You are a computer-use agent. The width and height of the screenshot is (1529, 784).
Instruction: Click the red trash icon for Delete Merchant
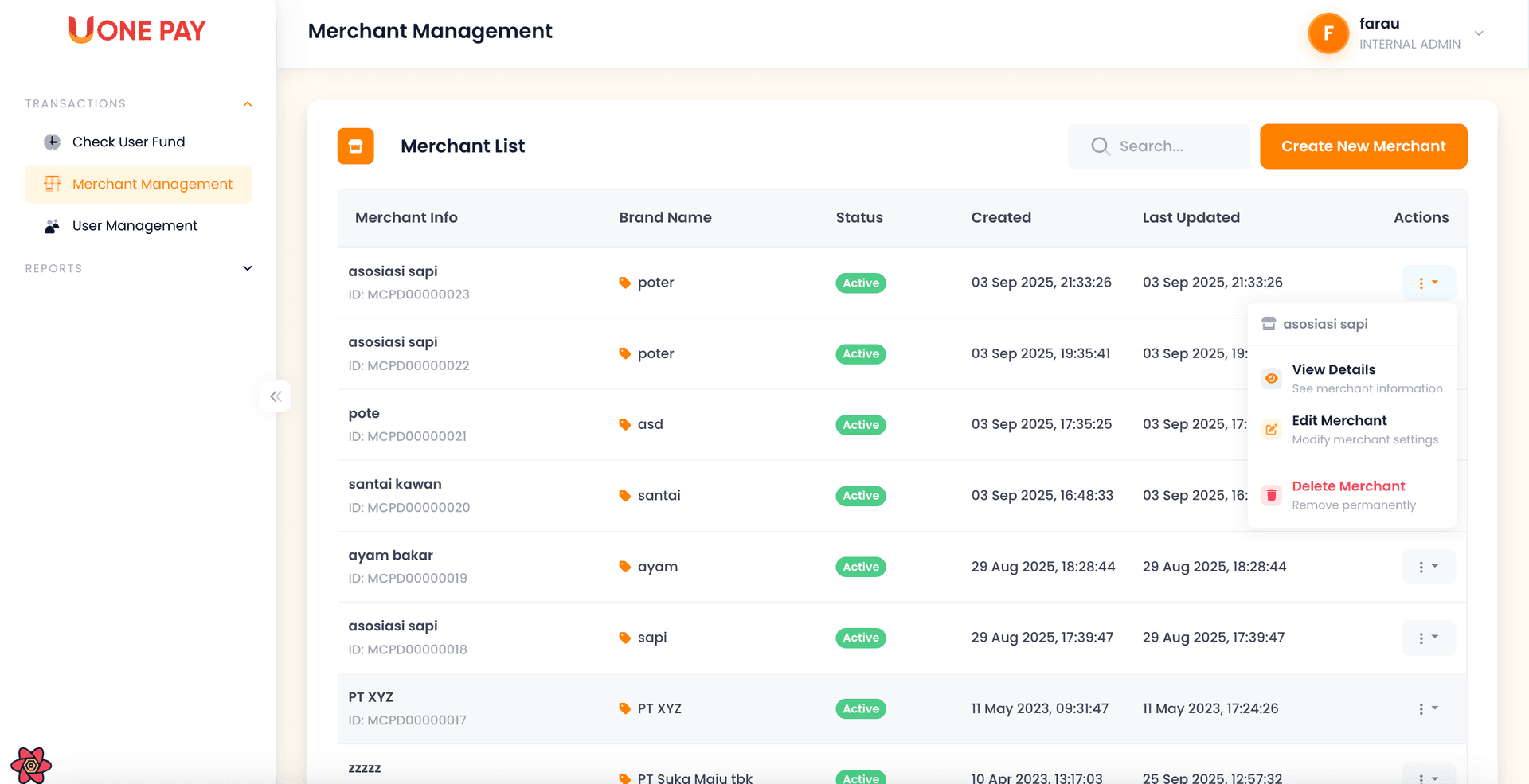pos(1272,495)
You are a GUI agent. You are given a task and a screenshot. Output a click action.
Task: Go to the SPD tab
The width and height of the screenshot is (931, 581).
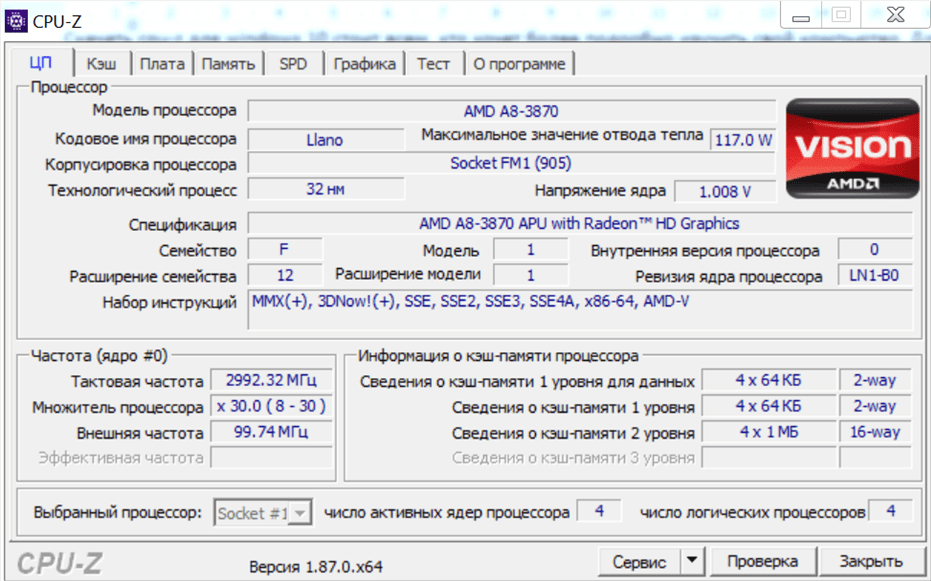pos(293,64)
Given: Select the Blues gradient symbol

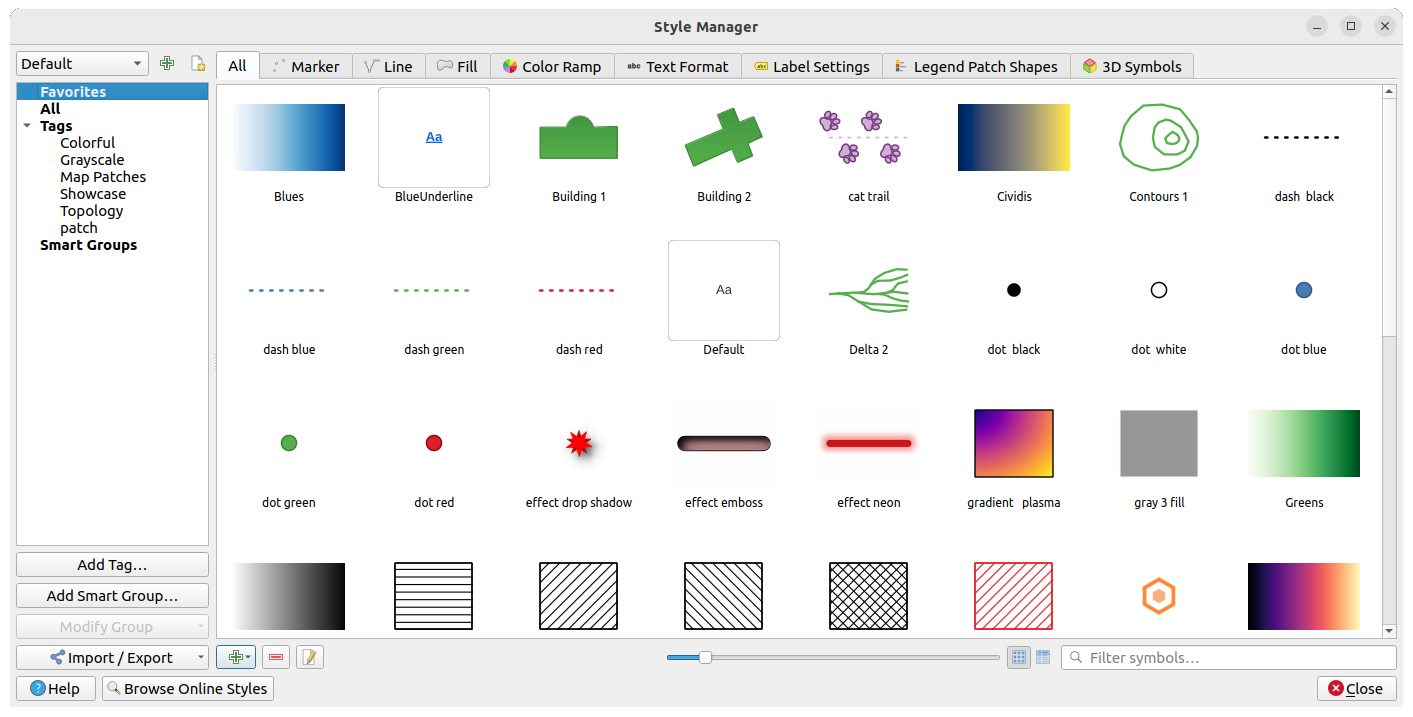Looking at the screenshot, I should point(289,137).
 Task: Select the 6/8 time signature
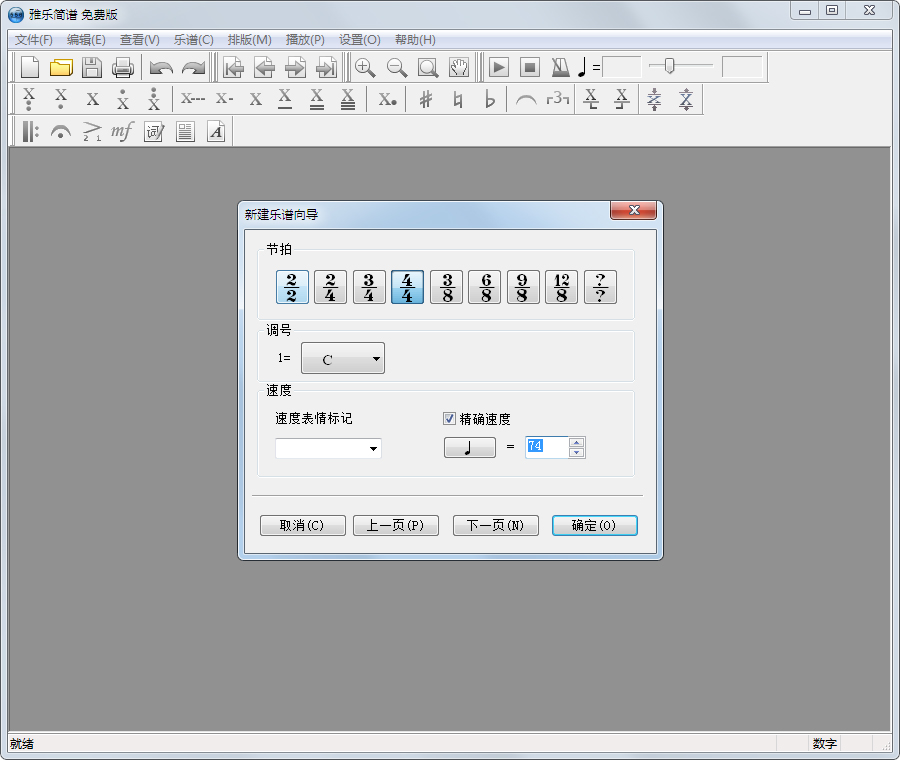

▶ **WORK INSTRUCTIONS**: Return every line of the records above word for word, and leave out the pictures.

▶ **EXERCISE SOLUTION**:
You are a computer-use agent. The width and height of the screenshot is (1529, 784).
Instruction: Click the red trash icon for Delete Merchant
pos(1272,495)
You are a GUI agent. You are given a task and a screenshot. Output a click action.
Task: Go to the SPD tab
The width and height of the screenshot is (931, 581).
pos(293,64)
Given: Select the Blues gradient symbol

Looking at the screenshot, I should point(289,137).
 Task: Select the 6/8 time signature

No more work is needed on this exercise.